Start Reading passage
I sure as hell haven't seen any studies where it's ok to arbitrarily plug in numbers from 1 1/2 decades from multiple studies with data collected under different methods and just glue them all together and attempt to claim it's a good list.
#1. Because they are the only numbers we currently have. You want better numbers? Go get them. Or maybe you *don't* want to know the real truth of the numbers?

#2. See those little numbers in blue next to each line? They refer to specific documents. So, maybe you can't compare some countries... but take [13] for instance: (Krug 1998) EG Krug, KE Powell and LL Dahlberg. "Firearm-related deaths in the United States and 35 other high- and upper-middle-income countries."

So you can compare those 36 countries since they all fell under the same study. And several of those studies cover the same countries, so if you average them, you can get a pretty good idea of gun deaths in that country, per 100k.
End Reading passage
Start Dataset content
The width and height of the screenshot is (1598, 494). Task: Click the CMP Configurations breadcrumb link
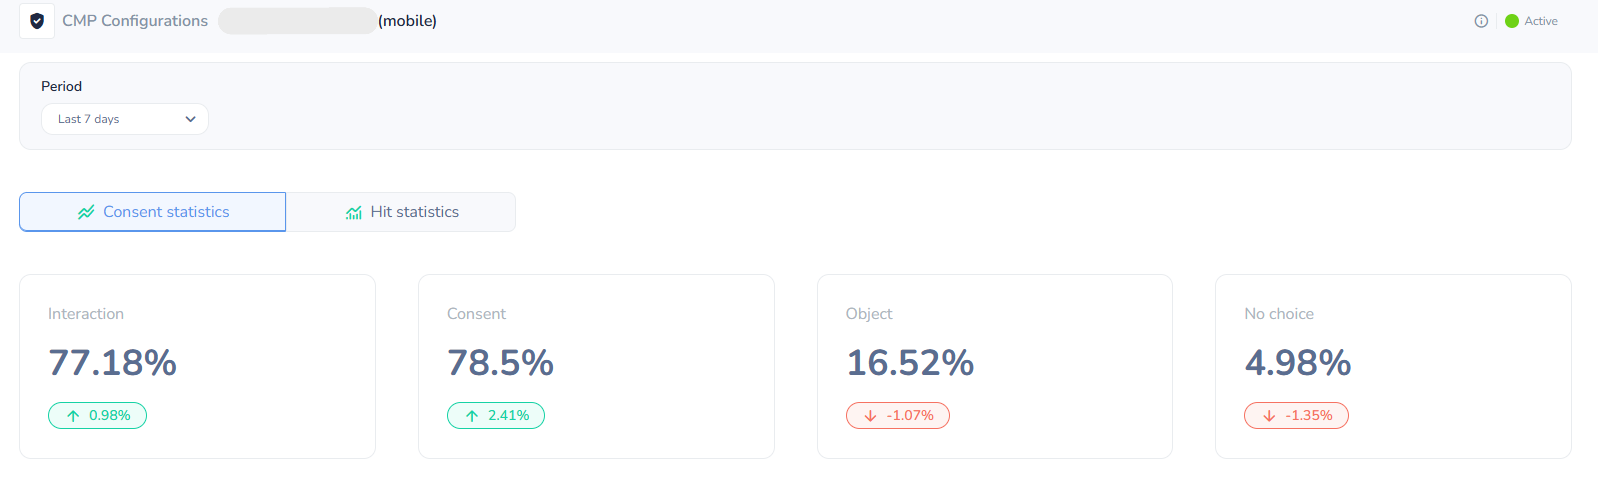point(135,21)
End Dataset content
● **Work to complete**
From the comment on gun death figures, transcribe the stretch that opens with the words containing "I sure as hell" and closes with "a good list.".

● **Full output**
I sure as hell haven't seen any studies where it's ok to arbitrarily plug in numbers from 1 1/2 decades from multiple studies with data collected under different methods and just glue them all together and attempt to claim it's a good list.